People who were clamoring for a vaccine have been inoculated, including those who were willing to schedule appointments and wait in long lines at mass vaccination sites, he said.
“Now, it’s more about bringing vaccines to the people who want them but haven’t been able to easily reach the existing sites,” Dr. McClellan said. Walk-in availability, which New York City allowed at city-run sites starting on Friday, could also help vaccinate more people, he said.
Dr. Ashish Jha, the dean of the Brown University School of Public Health, cautioned that it would be “hugely problematic” to broadly denounce those who had yet to get a vaccine — because of indifference or inconvenience — as “resisters.” He said on National Public Radio last week that “there are lots of people who are perfectly happy to get a vaccine but aren’t desperate for it — aren’t convinced that they need it badly.”
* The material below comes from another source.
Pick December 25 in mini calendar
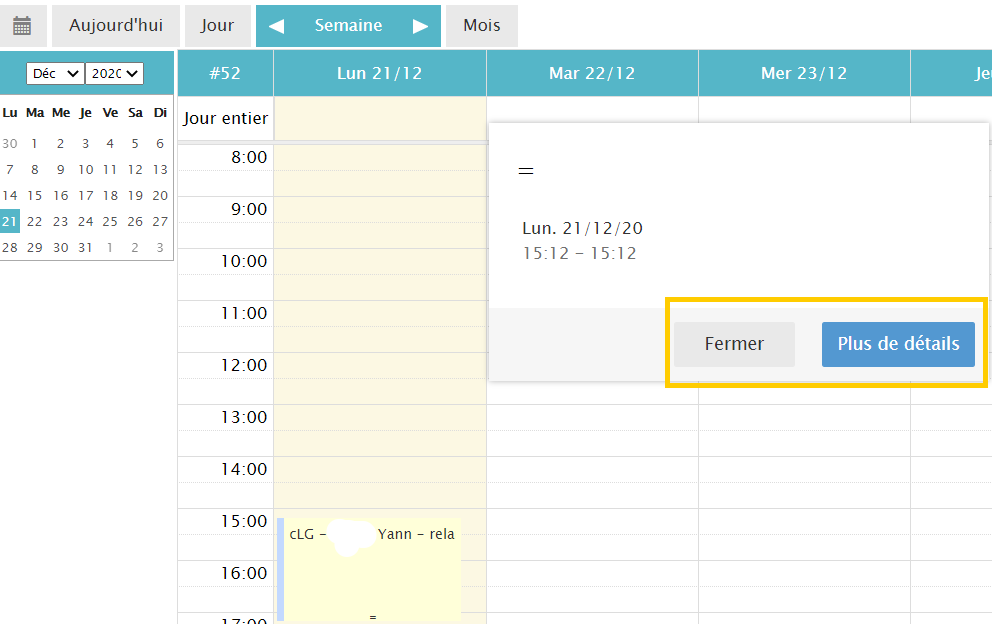This screenshot has height=624, width=992. [x=110, y=221]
Rupali J. Limaye, a professor who studies vaccine behavior at Johns Hopkins Bloomberg School of Public Health, said as vaccinations continued, some might think: “If these other people are vaccinated, why do I need to get it?” but added, “We still need those people to get it to reach herd immunity.”
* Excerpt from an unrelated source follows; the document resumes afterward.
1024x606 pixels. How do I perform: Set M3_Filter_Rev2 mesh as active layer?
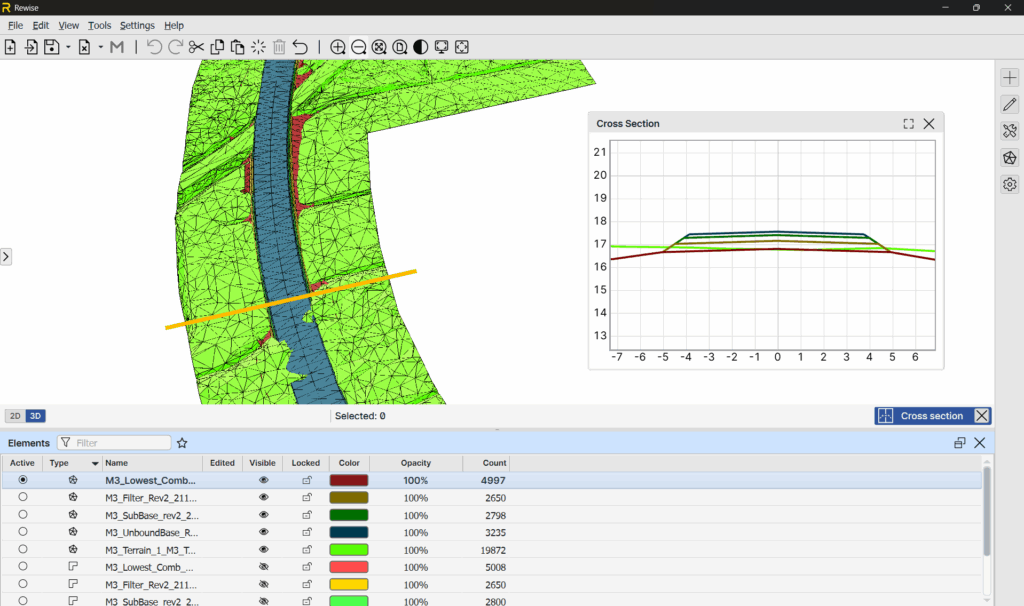click(x=23, y=497)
With temperatures getting warmer, many states have already eased social-distancing measures, and some have even appeared to return to normal activity, alarming officials. Dr. Anthony S. Fauci, the nation’s top infectious disease expert, has said that restrictions should remain in place until there are fewer than 10,000 new cases a day — a number that the United States will not reach by Aug. 1, according to projections from the Institute for Health Metrics and Evaluation at the University of Washington.
“It will feel over in the summer,” said Ali H. Mokdad, a professor of health metrics sciences at the institute. “But somebody like me who works in public health will feel like swimming upstream, telling people in the summer we are not out of danger.”